An accomplice of a Twin Cities supervisor for Northwest Airlines and its successor, Delta, has been sentenced to 10 years in prison for concocting a scheme that cheated the companies out of more than $36 million.
Michael Yedor, 62, of Los Angeles, was sentenced in federal court Friday in Atlanta in a plot that U.S. Attorney Sally Q. Yates said was "astounding" in "scope and magnitude."
"The millions of dollars the defendants stole hurt the honest operations of an important company and its many customers, as well as other honest vendors who play by the rules," Yates said.

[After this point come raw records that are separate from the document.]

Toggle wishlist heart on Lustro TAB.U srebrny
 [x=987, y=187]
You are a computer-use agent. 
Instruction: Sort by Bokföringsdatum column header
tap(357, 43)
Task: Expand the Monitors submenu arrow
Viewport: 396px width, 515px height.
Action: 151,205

Yedor's partner in crime, Paul A. Anderson, 58, of, Apple Valley, is scheduled for sentencing on Jan. 23, also in Atlanta. Anderson pleaded guilty to conspiracy to commit mail fraud on Sept. 15.
Yedor, who also pleaded guilty, was apprehended while on his 72-foot yacht in San Diego on June 21.

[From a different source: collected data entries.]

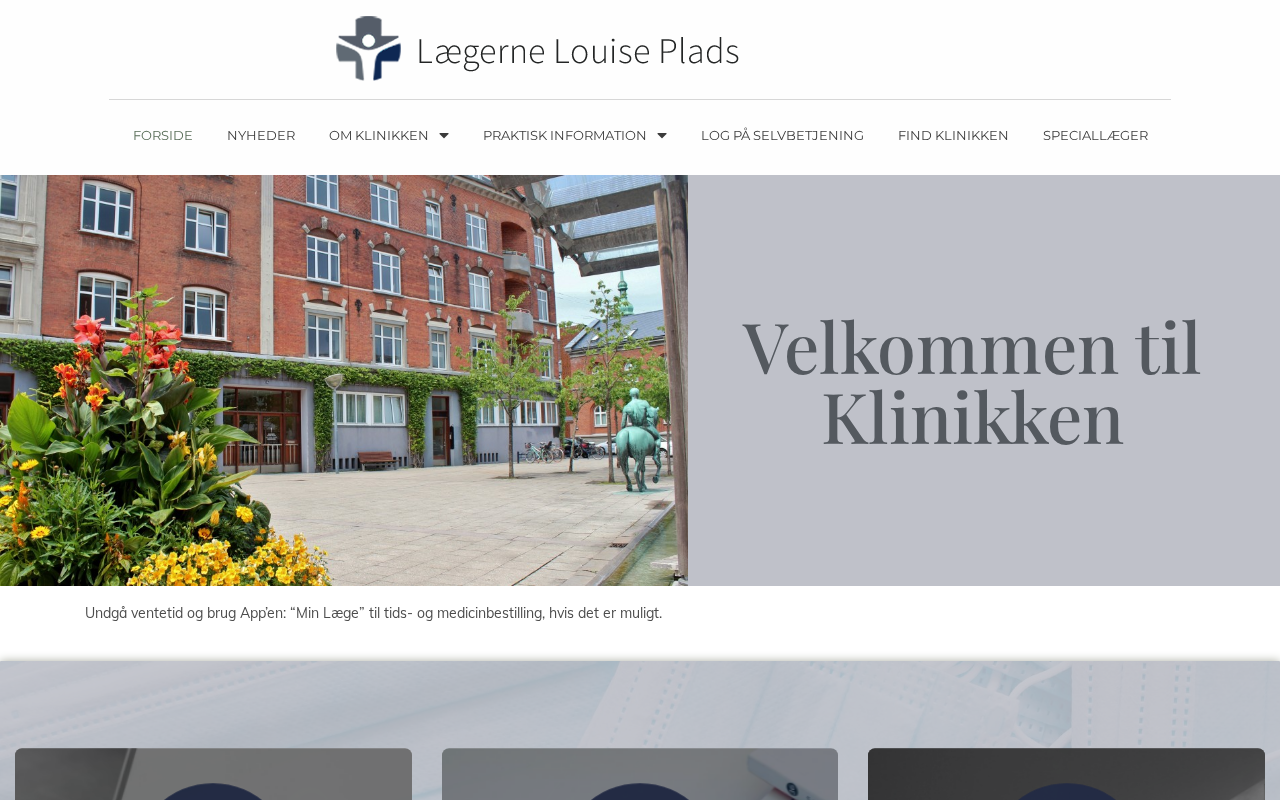Select the middle card at page bottom
1280x800 pixels.
(640, 774)

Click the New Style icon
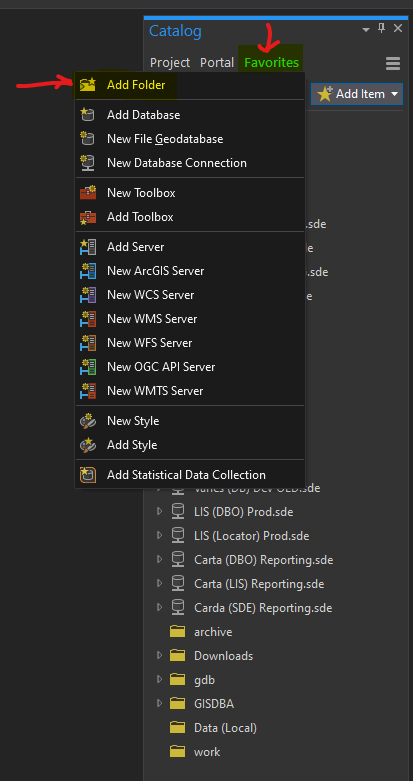click(x=88, y=421)
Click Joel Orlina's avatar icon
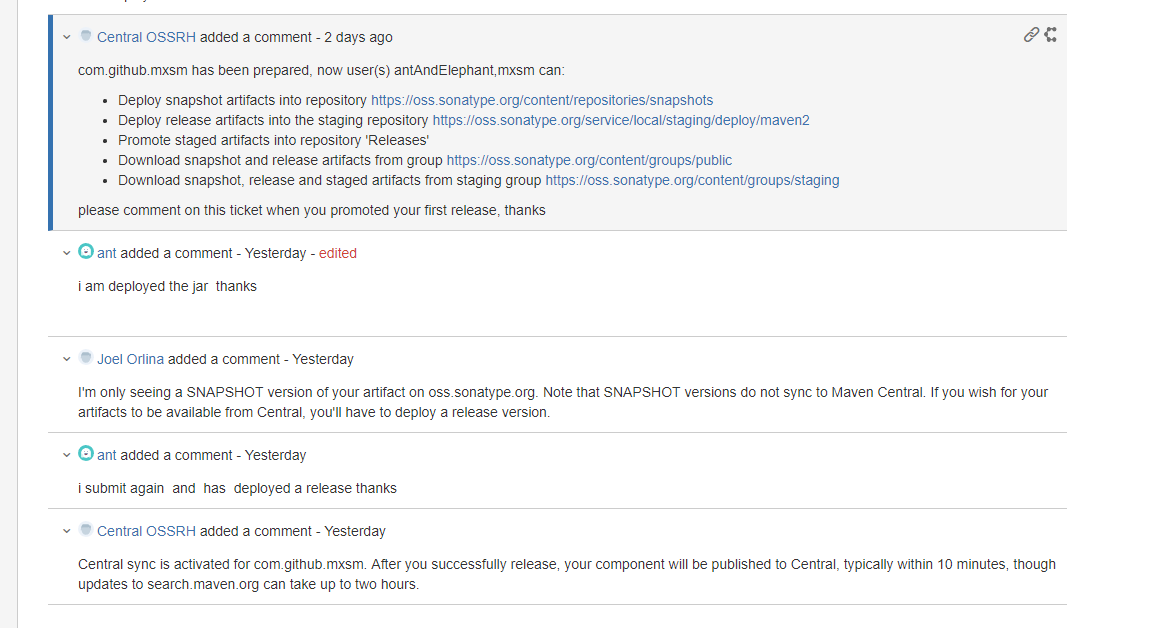The image size is (1170, 628). point(86,359)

Attached to the indictment of the two was a list of transactions that read like a Who's Who of posh Beverly Hills retailers. One was for $37,000 at Cartier, another for $43,000 at Chanel. Other stores where the ill-gotten gains were spent included Louis Vuitton, Gucci, Saks and Hermès. The document did not specify which defendant shopped at these stores.
According to prosecutors:
Anderson, who signed on with Eagan-based Northwest in 1979, oversaw installation, maintenance and upgrading of radio communications for the airlines' control and crisis centers starting in 1986. He continued with Delta after the two airlines merged in 2009.
Anderson began his scheme with Yedor in 2004 by submitting numerous false invoices on behalf of Airborne Voice and Data, purportedly owned by Yedor. The invoices sought payment from the airlines for goods and services from Airborne that never were provided. Payments were for as little as $11,000 but topped $200,000 at least seven times.
In exchange for approving each invoice, Anderson received a kickback in the scheme that didn't come to an end until last year.
Yedor's sentence includes three years of supervised release after he leaves prison. He also must pay restitution of more than $36 million, in addition to a personal money judgment of more than $36 million, and forfeiture of his interest in an array of real properties and luxury goods, including a Beverly Hills mansion and the yacht.